Algebraic Topology began life as a subject with a paper by Henri Poincaré in 1895 called Analysis Situs. In this paper he single-handedly invented both the fundamental group and homology, and introduced a new way of thinking: that topological problems could be solved via algebraic invariants.

Poincaré did not define $\pi_1$ as a functor from $\mathsf{Top}$ to $\mathsf{Groups}$ ! In fact, it took another fifty years after Poincaré until category theory was even invented!

Whilst Analysis Situs was a wonderful piece of work, it was sadly full of errors. Ultimately Poincaré wrote five “supplements” to Analysis Situs that successively rectified some of the problems.

Poincaré recognised that his work left many open problems, including for instance the invariance of domain problem—that $\mathbb{R}^n$ is not homeomorphic to $\mathbb{R}^m$ for $n \ne m$. This was proved by Brouwer in 1911. However perhaps the greatest problem Poincaré left open was the one he originally thought trivial.

Later on in the course we will prove that $\pi_1(S^n)$ is trivial for all $n \ge 2$. Poincaré knew this too, and to begin with—in Analysis Situs—he thought it was “obvious” that the converse was also true: if $M$ is a closed simply connected manifold with trivial fundamental group then $M$ is homeomorphic to a sphere.

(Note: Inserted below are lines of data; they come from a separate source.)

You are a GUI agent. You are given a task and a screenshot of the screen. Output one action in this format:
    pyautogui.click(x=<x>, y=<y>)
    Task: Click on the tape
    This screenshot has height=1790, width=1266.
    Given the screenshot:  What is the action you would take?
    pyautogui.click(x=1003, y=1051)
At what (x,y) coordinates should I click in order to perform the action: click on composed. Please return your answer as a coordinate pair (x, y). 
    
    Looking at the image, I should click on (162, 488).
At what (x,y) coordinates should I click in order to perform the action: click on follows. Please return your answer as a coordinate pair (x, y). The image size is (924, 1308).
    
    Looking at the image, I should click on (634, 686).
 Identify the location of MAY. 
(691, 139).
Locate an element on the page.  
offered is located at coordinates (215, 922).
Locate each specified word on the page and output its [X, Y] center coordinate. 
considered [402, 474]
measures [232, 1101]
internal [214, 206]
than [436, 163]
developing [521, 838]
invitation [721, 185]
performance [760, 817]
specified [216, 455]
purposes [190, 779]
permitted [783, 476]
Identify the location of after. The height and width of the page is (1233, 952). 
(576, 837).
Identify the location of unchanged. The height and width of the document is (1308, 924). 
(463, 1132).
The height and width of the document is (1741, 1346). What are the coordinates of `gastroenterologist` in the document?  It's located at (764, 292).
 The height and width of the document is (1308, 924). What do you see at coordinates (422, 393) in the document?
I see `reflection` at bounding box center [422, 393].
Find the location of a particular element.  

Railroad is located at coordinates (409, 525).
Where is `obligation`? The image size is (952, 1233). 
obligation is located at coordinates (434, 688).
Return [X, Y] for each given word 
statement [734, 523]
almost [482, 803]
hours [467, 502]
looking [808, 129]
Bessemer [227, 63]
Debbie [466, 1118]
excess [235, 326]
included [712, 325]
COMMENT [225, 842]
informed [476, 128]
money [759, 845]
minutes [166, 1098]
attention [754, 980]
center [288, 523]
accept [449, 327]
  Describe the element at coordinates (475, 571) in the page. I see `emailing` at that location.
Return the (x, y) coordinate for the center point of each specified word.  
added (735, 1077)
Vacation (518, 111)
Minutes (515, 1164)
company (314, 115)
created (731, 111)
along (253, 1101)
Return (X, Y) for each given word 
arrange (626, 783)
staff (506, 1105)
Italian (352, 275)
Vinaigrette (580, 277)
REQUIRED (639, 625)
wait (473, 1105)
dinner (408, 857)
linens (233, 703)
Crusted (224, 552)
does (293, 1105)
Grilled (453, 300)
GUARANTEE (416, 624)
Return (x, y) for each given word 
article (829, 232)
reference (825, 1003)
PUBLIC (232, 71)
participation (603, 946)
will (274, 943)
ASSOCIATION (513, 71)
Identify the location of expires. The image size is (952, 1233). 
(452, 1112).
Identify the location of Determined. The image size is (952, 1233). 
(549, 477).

Fast forward to Supplement #2, and Poincaré realised this was false. So he came up with a new statement: if $M$ is a closed manifold with trivial homology then $M$ is homeomorphic to a sphere. Unfortunately this was also false (there exist so-called homology spheres—manifolds that have the same homology as a sphere but are not homeomorphic to spheres).

By the time he got to Supplement #5, he hit upon a better conjecture: if $M$ is a closed three-dimensional manifold with trivial fundamental group then $M$ is homeomorphic to the sphere $S^3$. He remarked that he would not investigate this conjecture since it would “carry him too far away”.

This conjecture remained unsolved for over a hundred years. It became known as the Poincaré Conjecture, and was one of the seven Clay Millennium Mathematical Prizes. It was finally solved by Grigori Perelman in 2003.

Analysis Situs, along with its five supplements, was translated into English by John Stillwell in 2009. You can read it online here.

Finally: Last year I taught a course on Dynamical Systems. Throughout the year I (repeatedly) mentioned that Dynamical Systems was essentially created by Poincaré during his work on the three-body problem in the 1880-1890s. So Poincaré created not just one but two new fields of geometry! (In fact, Poincaré was pretty much an expert in all areas of mathematics that existed during his lifetime.)